Le chef helvète avoue sans détour sa passion pour les compositeurs de la Vienne de la première moitié du XXe siècle. La saison dernière il défendait Zemlinsky aussi bien à Radio France (Une tragédie florentine et les Maeterlinck Lieder) qu’à l’Orchestre de Paris (Die Seejungfrau) ; le 3 juin, il offrait la plus que probable création parisienne de l’ultime symphonie de Franz Schmidt, la 4e, composée durant la sombre année 1933 : le compositeur perdait sa fille alors que les nazis prenaient le pouvoir. Ces catastrophes, privées comme historiques, donnèrent à l’œuvre le caractère d’un vaste requiem. Ut majeur indique la partition, mais ce majeur dérive vite vers un jeu de variations enténébré, d’un lyrisme post-brucknérien aux nostalgies insondables.
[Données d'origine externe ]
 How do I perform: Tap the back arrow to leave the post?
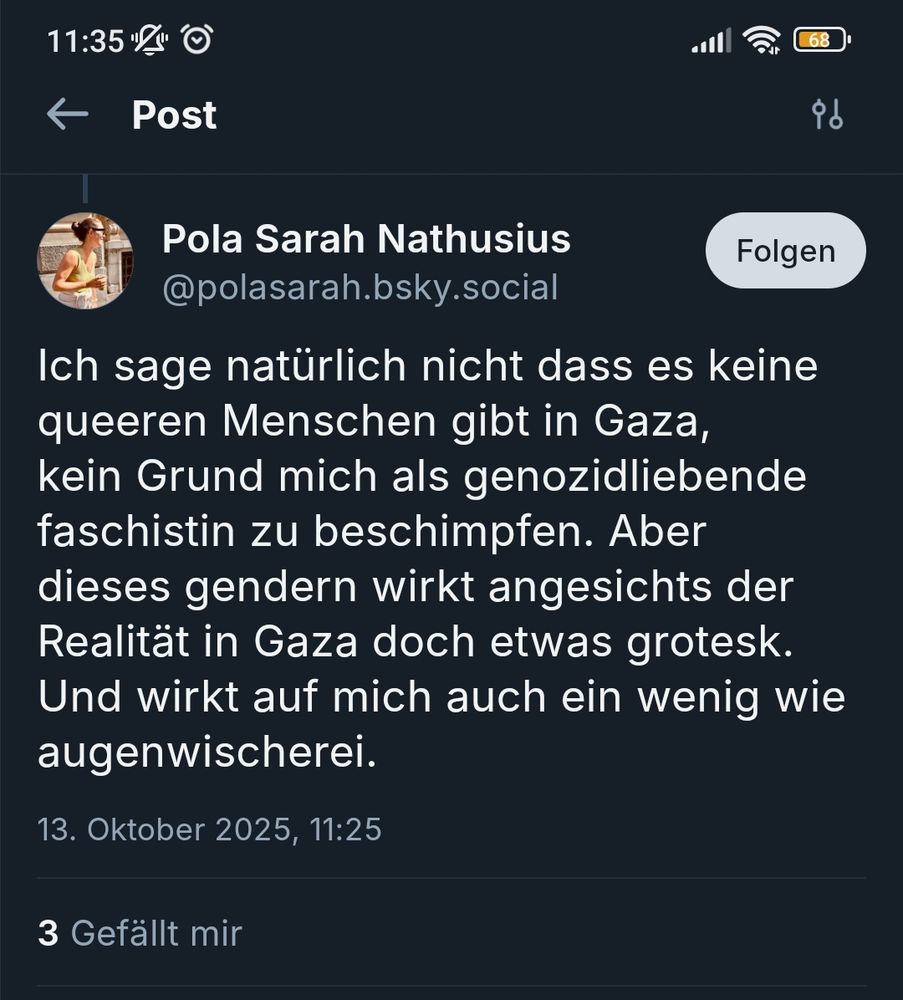(67, 114)
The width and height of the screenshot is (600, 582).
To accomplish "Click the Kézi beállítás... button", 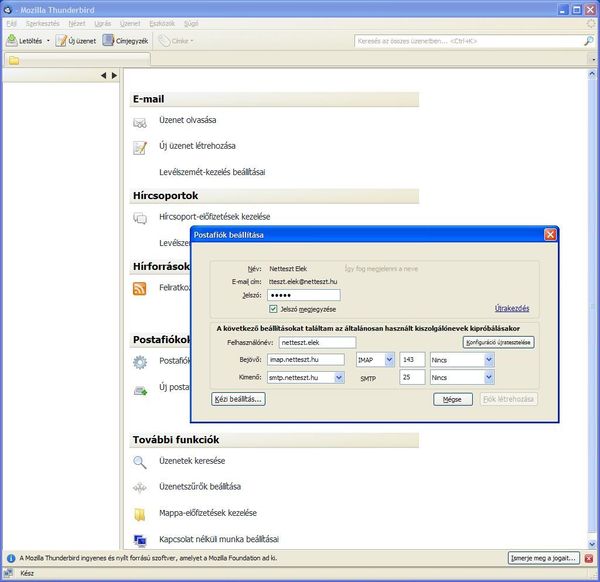I will point(238,399).
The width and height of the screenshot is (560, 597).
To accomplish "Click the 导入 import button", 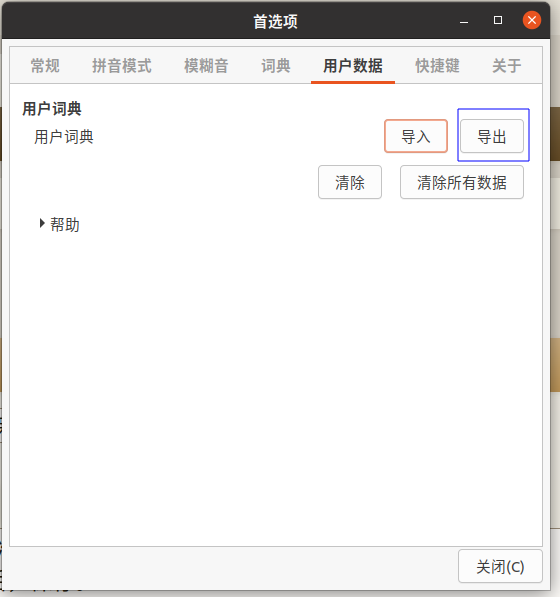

Les nombreux tuilages employés par le compositeur rendent l’œuvre délicate à exécuter, mais Jordan nage avec bonheur dans cette vaste arche qui décline quatre mouvements enchaînés, en libérant toute la charge émotionnelle. Le Philharmonique, visiblement ému, se laissait guider par la direction économe, patiente, comme à l’affût des climax, de ce chef atypique qu’il aime tant.

Les services d’orchestre ont surtout profité à la découverte de Schmidt, laissant les instrumentistes trop à eux-mêmes dans le Premier Concerto pour violon de Chostakovitch, dont le Scherzo prenait l’eau de toute part : petite harmonie incertaine, entrées flottantes, Tedi Papavrami faisait ce qu’il pouvait pour retrouver les barres de mesures. Autant le versant lyrique du Concerto trouve dans son jeu élégant le gardien idéal de ses trésors de poésie nocturne, autant son archet ne mord jamais dans les épisodes sarcastiques ou morbides, au point qu’on restait sur sa faim dans une Toccata finale un peu précautionneuse, ne brûlant pas du feu qu’y mit toujours son dédicataire, David Oïstrakh.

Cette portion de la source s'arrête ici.